Pixel coordinate grounding data:
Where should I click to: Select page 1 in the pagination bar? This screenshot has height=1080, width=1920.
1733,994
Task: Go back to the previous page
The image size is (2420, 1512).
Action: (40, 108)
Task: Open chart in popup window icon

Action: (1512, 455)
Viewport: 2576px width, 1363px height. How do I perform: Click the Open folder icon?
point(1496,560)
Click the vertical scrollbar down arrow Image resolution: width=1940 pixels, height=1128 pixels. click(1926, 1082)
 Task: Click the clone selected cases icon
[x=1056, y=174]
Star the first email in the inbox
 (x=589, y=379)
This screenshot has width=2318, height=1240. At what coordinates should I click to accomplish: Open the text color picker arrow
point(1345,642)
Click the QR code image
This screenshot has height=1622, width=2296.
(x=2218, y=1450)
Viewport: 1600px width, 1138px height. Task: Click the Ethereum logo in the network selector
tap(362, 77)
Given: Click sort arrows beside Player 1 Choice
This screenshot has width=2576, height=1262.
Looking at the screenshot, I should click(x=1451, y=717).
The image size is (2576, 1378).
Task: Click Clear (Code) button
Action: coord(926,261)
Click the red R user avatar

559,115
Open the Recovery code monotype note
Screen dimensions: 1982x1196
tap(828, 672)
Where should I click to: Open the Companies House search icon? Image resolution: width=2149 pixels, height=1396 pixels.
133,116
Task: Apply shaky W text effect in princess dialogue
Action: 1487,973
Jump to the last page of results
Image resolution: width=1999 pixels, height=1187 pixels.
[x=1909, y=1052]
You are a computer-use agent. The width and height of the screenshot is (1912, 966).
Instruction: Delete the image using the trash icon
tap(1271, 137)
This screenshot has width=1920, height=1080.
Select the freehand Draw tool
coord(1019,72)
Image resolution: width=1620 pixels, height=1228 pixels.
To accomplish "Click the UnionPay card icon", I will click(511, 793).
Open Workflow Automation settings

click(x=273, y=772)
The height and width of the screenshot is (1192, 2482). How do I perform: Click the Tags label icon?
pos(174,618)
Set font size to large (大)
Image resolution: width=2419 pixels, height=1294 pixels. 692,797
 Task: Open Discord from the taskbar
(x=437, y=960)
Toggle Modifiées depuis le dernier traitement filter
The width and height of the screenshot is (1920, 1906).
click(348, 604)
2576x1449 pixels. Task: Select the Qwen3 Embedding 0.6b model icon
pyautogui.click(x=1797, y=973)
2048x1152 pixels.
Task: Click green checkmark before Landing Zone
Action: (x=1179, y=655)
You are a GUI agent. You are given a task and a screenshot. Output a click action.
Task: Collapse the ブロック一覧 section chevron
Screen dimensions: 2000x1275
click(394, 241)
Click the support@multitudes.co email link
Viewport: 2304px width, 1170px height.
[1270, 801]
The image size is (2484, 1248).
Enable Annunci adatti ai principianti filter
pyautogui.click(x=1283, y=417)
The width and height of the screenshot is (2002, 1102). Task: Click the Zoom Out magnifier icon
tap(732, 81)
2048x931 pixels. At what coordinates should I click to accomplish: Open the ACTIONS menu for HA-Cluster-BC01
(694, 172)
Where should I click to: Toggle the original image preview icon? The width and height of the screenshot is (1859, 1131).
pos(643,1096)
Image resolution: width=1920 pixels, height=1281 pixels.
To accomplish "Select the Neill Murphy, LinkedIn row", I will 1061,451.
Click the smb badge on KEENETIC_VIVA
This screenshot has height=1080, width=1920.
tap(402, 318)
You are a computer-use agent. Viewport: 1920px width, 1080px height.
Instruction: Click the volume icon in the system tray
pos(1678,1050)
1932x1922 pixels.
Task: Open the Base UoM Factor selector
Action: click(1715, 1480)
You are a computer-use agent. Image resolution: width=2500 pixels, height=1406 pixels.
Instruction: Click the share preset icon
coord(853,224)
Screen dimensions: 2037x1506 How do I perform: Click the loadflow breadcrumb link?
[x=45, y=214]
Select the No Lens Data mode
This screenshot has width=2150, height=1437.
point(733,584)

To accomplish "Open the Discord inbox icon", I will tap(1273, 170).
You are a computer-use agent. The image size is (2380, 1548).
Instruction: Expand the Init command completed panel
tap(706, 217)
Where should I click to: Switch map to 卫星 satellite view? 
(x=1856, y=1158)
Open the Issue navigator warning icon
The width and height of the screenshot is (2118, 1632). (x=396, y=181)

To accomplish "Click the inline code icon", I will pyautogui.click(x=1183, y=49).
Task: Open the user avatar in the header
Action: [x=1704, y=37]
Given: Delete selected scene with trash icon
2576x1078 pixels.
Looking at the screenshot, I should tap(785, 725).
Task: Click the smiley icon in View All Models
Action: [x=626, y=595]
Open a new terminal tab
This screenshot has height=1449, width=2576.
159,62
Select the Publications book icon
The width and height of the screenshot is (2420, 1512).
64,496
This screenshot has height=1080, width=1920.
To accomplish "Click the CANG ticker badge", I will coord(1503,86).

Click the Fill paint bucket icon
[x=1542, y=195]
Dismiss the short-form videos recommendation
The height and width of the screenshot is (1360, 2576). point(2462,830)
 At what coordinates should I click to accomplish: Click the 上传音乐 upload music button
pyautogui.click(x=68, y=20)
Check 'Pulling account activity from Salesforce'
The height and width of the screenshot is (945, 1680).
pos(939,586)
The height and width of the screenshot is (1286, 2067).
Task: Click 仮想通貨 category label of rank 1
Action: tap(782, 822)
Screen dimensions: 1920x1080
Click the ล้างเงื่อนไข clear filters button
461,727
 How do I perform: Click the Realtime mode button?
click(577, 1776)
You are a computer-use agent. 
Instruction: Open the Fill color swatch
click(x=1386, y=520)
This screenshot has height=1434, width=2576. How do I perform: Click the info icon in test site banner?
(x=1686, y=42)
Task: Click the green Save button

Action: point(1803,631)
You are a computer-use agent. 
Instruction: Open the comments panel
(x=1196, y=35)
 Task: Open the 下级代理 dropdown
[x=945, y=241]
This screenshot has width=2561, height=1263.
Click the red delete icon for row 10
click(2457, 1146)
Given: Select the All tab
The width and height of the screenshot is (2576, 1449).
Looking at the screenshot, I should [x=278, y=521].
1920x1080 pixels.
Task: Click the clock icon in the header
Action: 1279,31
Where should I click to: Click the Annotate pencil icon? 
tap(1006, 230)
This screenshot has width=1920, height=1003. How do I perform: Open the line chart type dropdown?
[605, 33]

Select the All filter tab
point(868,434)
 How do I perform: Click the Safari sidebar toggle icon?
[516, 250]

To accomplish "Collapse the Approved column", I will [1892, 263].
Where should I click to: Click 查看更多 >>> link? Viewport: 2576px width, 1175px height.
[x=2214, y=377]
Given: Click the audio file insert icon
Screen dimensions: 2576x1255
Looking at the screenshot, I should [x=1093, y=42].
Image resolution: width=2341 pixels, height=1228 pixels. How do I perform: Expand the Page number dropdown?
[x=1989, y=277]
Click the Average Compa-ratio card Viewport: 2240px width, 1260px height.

**GOAL OF THE EXERCISE**
Only the lines above starting at the one containing "The height and width of the screenshot is (1192, 2482)." and ending at the one containing "Task: Collapse the ブロック一覧 section chevron", both included, are to be returned, exactly as they read.

**SOLUTION TO THIS EXERCISE**
The height and width of the screenshot is (1192, 2482). How do I perform: Click the Tags label icon?
pos(174,618)
Set font size to large (大)
Image resolution: width=2419 pixels, height=1294 pixels. 692,797
 Task: Open Discord from the taskbar
(x=437, y=960)
Toggle Modifiées depuis le dernier traitement filter
The width and height of the screenshot is (1920, 1906).
click(348, 604)
2576x1449 pixels. Task: Select the Qwen3 Embedding 0.6b model icon
pyautogui.click(x=1797, y=973)
2048x1152 pixels.
Task: Click green checkmark before Landing Zone
Action: (x=1179, y=655)
You are a GUI agent. You are given a task and a screenshot. Output a click action.
Task: Collapse the ブロック一覧 section chevron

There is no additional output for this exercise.